7.4.1. Equity Rates of Return

SCE initially applied an 8.06% pre-tax return on equity, SDG&E applied 8.13%, PG&E used 8.5%, and TURN proposed 10.05% for all three utilities, each estimate based on nationally recognized indices.30 TURN's recommendation was significantly different because it limited the forecast of equity returns to the 14-year period in which SCE and SDG&E funds were anticipated to hold equities, i.e., pre-decommissioning of SONGS Units 2 and 3. Thus, the 10.05% reflects the shorter-term forecast of higher returns for market recovery between 2009 to 2022, while the longer-term forecast out to 2038 is preferred by the utilities to smooth out a reasonable "average" return.

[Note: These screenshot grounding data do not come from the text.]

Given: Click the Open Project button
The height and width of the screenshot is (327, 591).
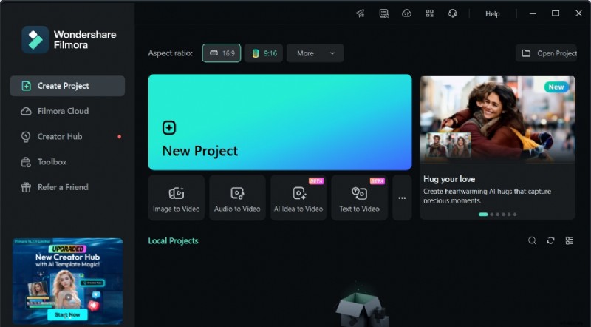Looking at the screenshot, I should pos(549,53).
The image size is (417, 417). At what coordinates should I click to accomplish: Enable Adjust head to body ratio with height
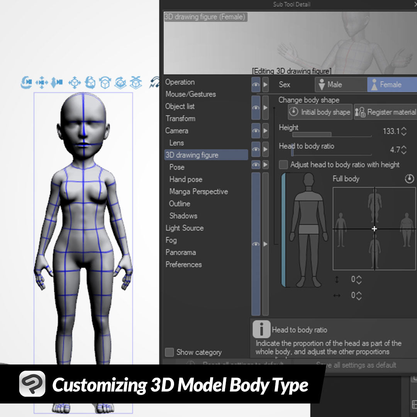(x=283, y=165)
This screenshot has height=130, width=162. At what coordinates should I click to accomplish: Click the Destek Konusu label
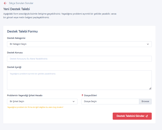(15, 52)
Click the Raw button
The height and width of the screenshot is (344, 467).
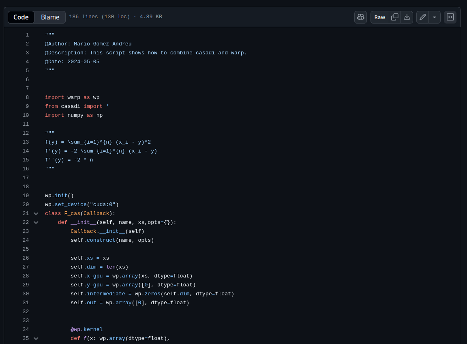(x=379, y=17)
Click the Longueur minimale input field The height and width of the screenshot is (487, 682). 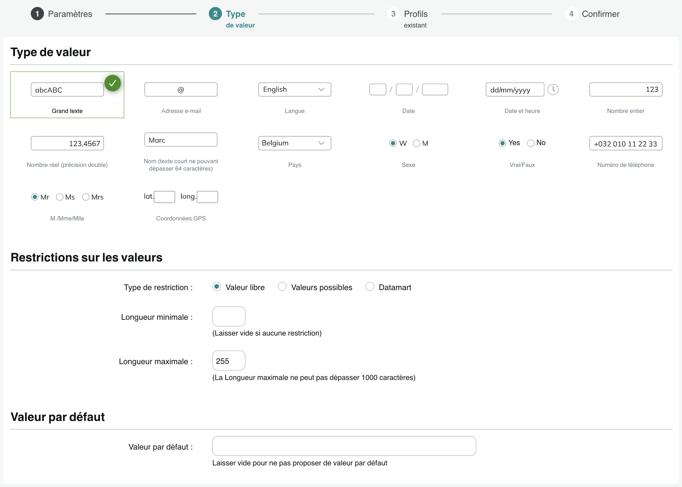pos(229,316)
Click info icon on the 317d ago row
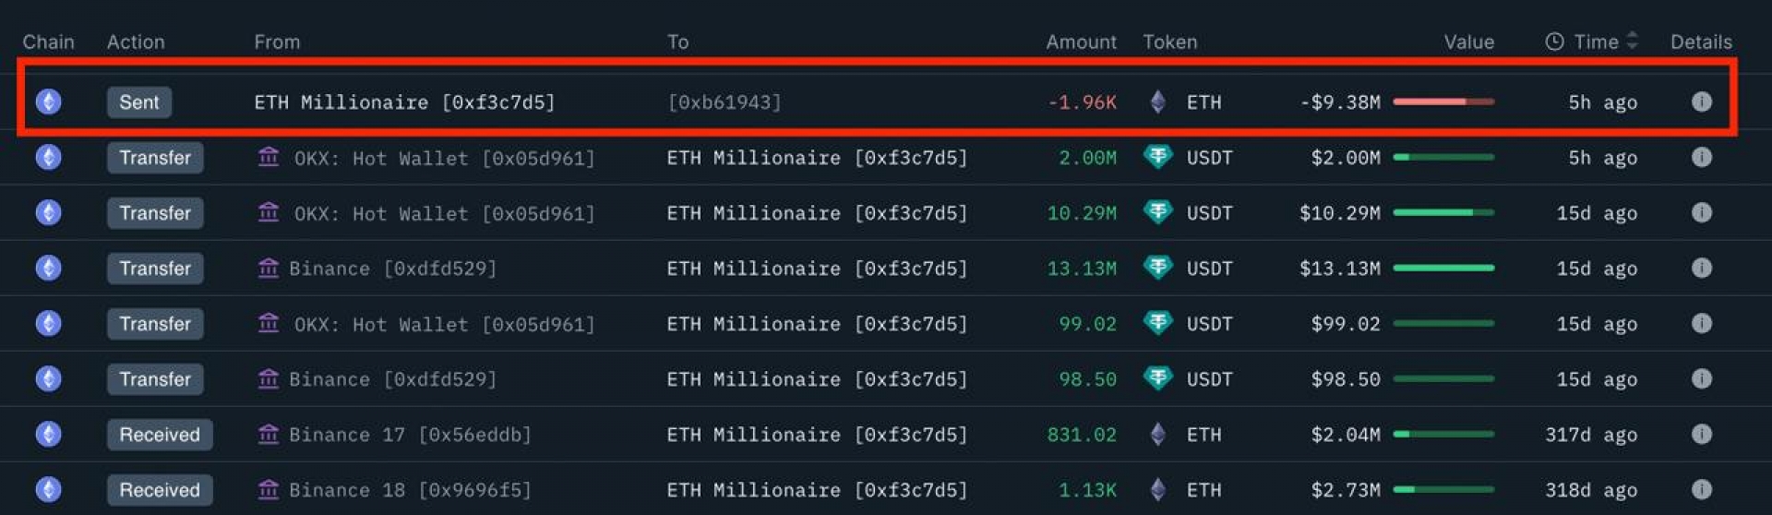Image resolution: width=1772 pixels, height=515 pixels. [x=1701, y=434]

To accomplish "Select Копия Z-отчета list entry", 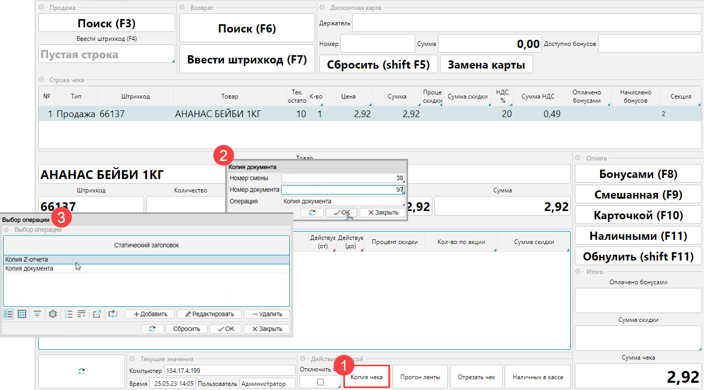I will (27, 259).
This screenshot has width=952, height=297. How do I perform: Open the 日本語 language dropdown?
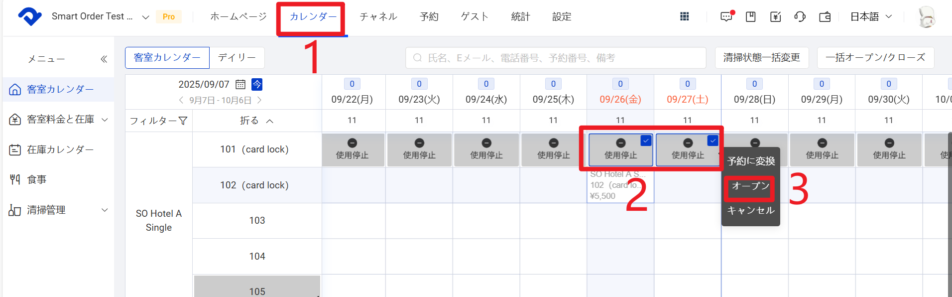[870, 16]
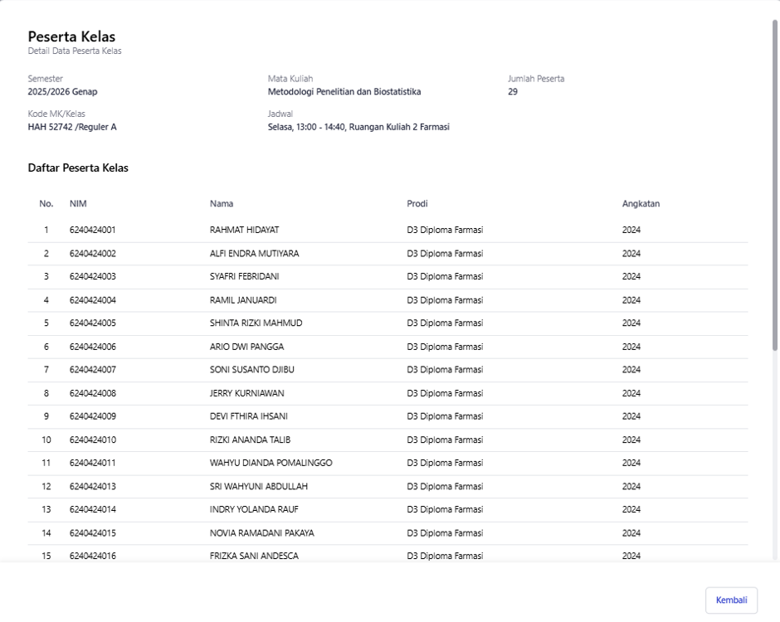Click the No. column header
780x622 pixels.
(x=46, y=203)
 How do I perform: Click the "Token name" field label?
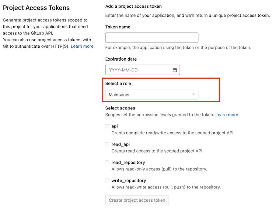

The utilities argued it was neither reasonable nor conservative to focus on shorter-term projections. They also proposed lower equity turnover rates than adopted in 2005 which seems reasonable given current market volatility. Although TURN proposed a uniform rate of return, the utilities opposed it on the grounds that their own forecasts were appropriate because each trust fund was differently composed and managed. For purposes of these proceedings, we agree that overemphasis on short-term market recovery is not a conservative approach to the forecasted return and uniformity is less of an imperative than consideration of the actual composition of the trust fund portfolios.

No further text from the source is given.